▶ _DATA ROWS_:
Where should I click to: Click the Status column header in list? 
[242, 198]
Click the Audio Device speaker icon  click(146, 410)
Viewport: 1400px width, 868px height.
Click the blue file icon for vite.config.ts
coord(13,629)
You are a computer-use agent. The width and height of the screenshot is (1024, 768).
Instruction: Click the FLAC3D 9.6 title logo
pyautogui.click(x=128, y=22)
---
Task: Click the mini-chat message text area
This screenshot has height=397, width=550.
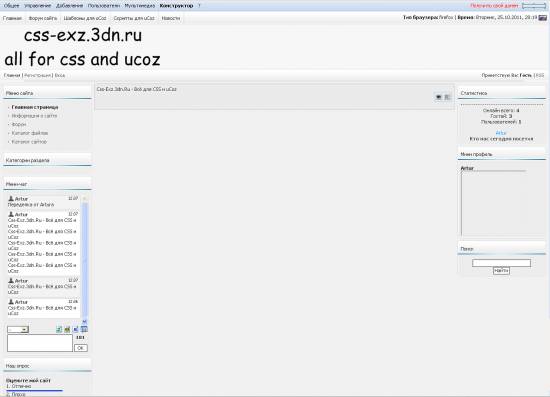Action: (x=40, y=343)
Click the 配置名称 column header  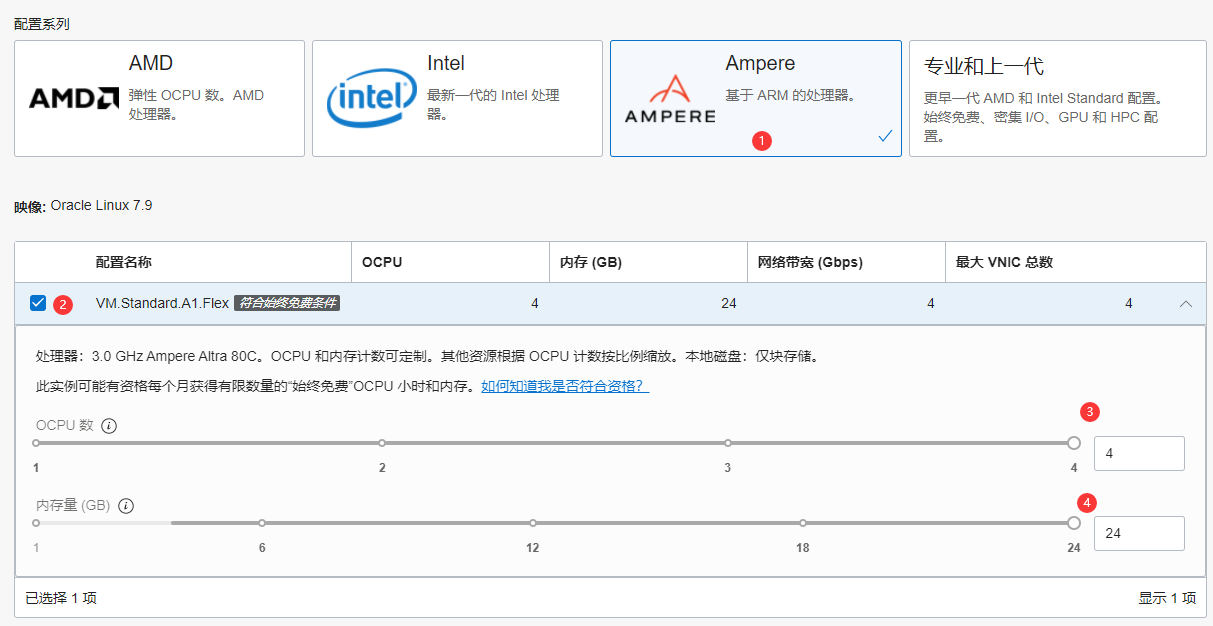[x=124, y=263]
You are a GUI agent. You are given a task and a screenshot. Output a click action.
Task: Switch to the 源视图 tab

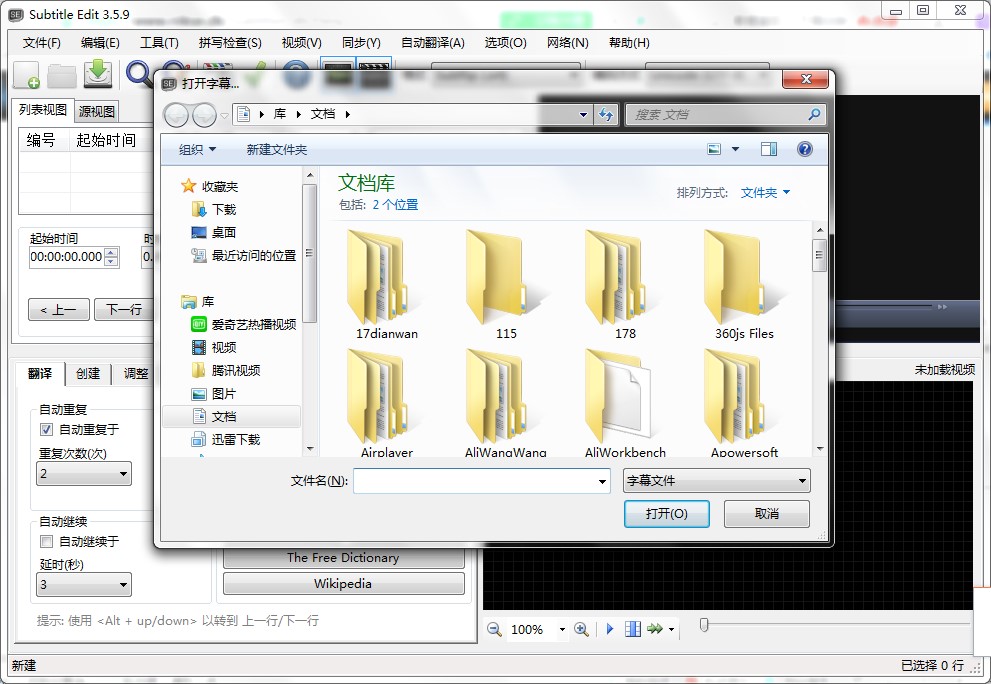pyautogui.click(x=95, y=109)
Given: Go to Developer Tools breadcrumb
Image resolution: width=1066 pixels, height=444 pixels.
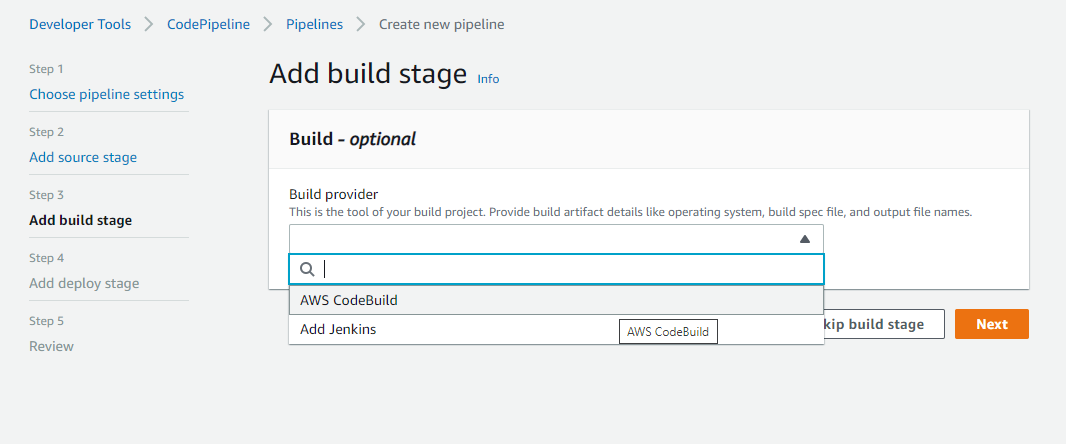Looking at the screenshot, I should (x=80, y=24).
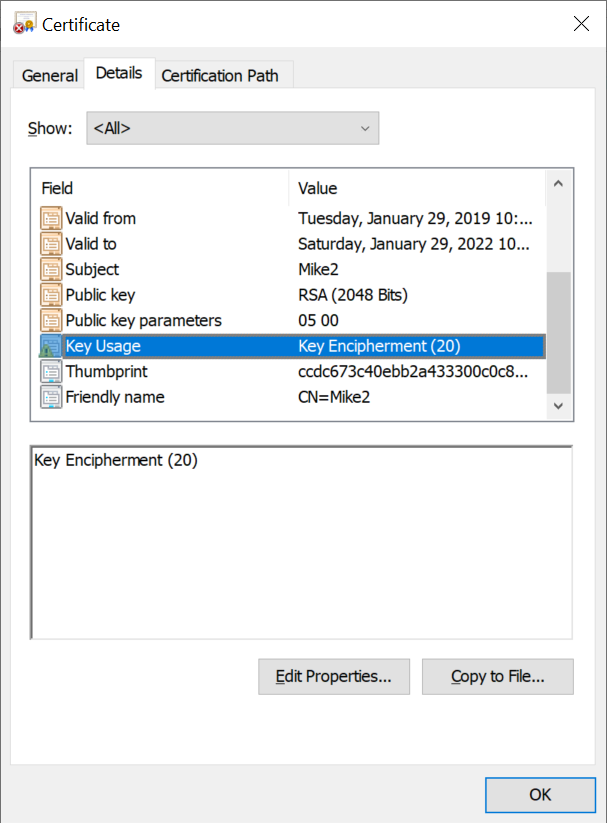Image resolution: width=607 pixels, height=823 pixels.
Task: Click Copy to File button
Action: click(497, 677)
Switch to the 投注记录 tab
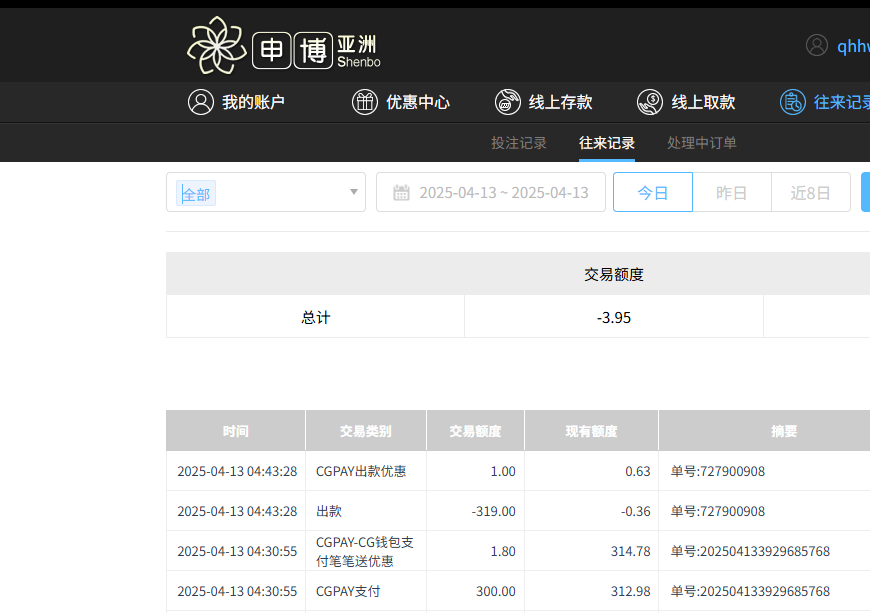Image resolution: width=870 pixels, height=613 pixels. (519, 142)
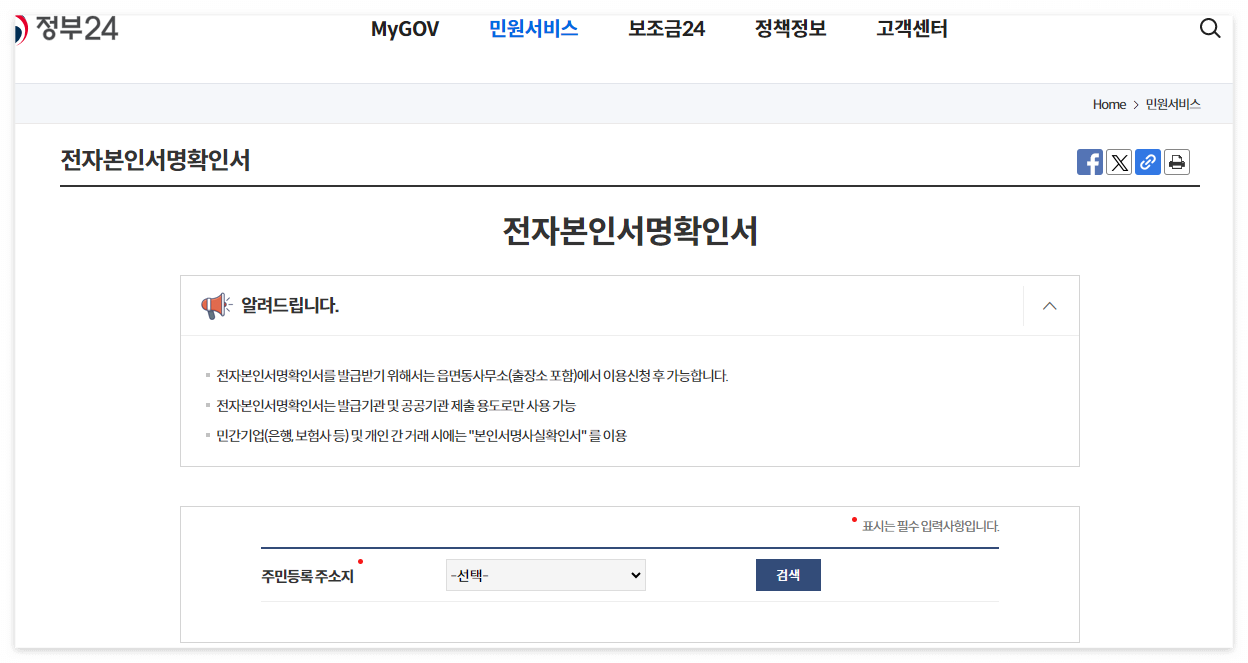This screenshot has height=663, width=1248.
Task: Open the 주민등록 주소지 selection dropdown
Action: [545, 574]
---
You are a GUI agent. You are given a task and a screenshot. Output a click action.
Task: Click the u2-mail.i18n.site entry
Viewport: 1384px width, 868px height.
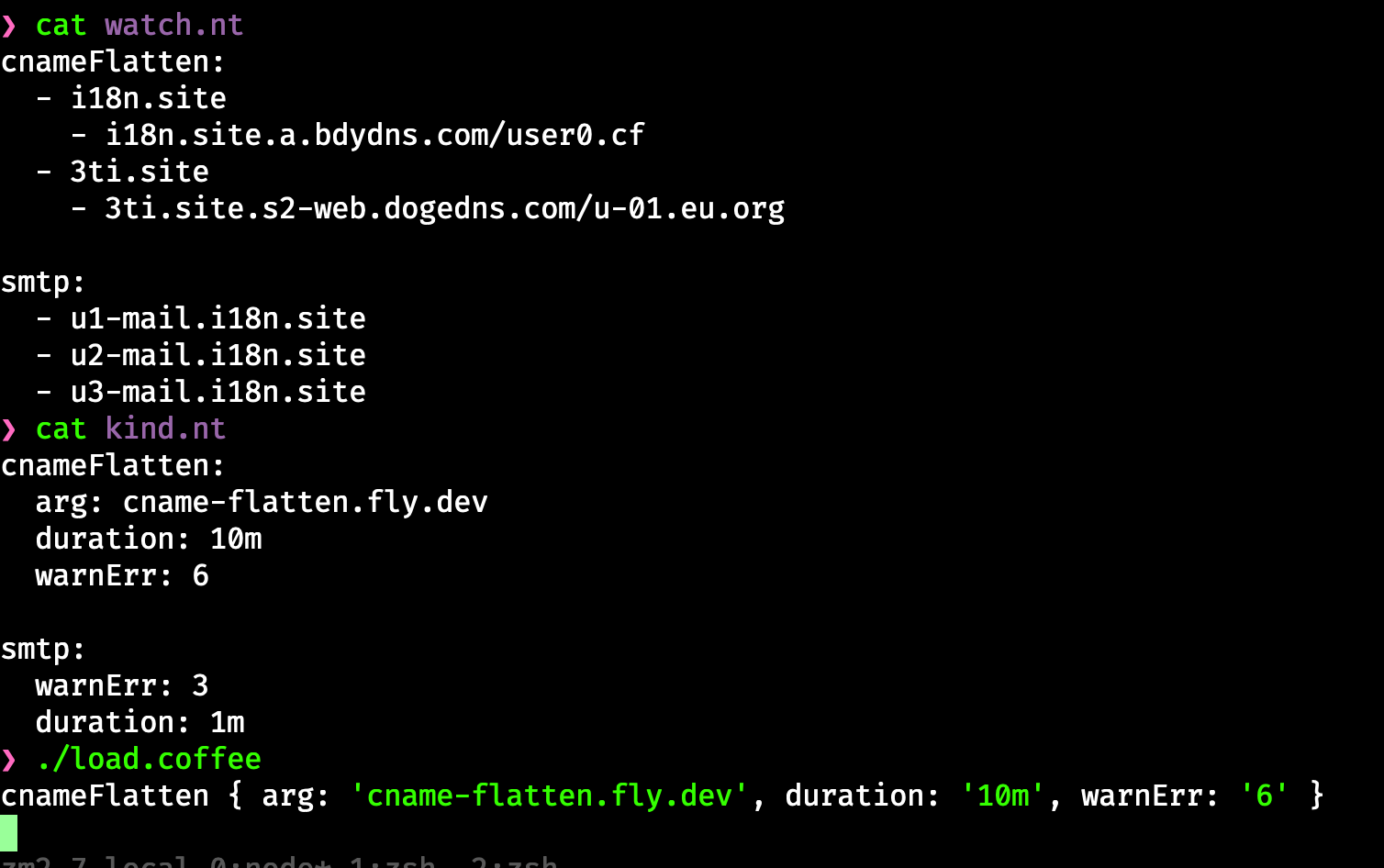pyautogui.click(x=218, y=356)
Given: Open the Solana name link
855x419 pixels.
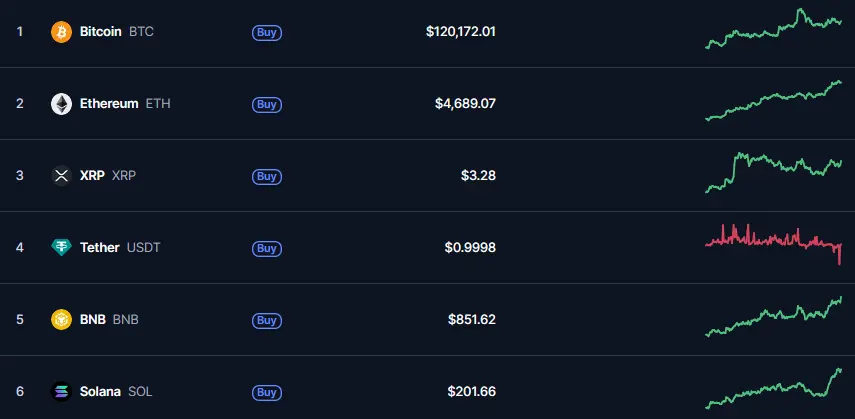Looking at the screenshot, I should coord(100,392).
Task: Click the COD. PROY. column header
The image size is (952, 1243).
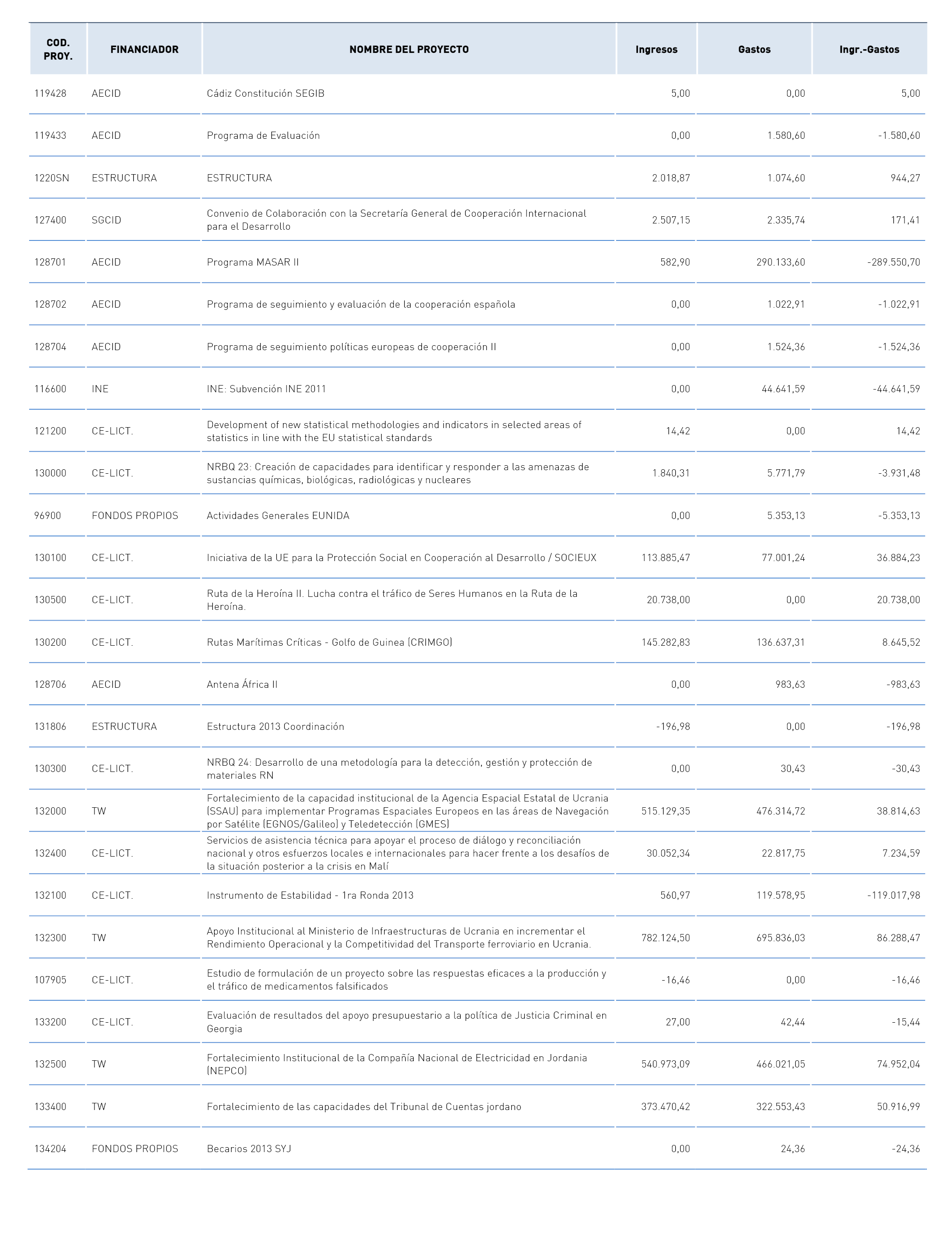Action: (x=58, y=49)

▶ _SET PROBLEM_: Please give the listing lines, starting at the line that contains "Where should I" and ending at the line that contains "pyautogui.click(x=128, y=22)", as a JSON list of strings, one string per line, with blank lines left out.

▶ _TASK SOLUTION_:
[
  "Where should I click to: Click the Status column header in list? ",
  "[242, 198]",
  "Click the Audio Device speaker icon  click(146, 410)",
  "Viewport: 1400px width, 868px height.",
  "Click the blue file icon for vite.config.ts",
  "coord(13,629)",
  "You are a computer-use agent. The width and height of the screenshot is (1024, 768).",
  "Instruction: Click the FLAC3D 9.6 title logo",
  "pyautogui.click(x=128, y=22)"
]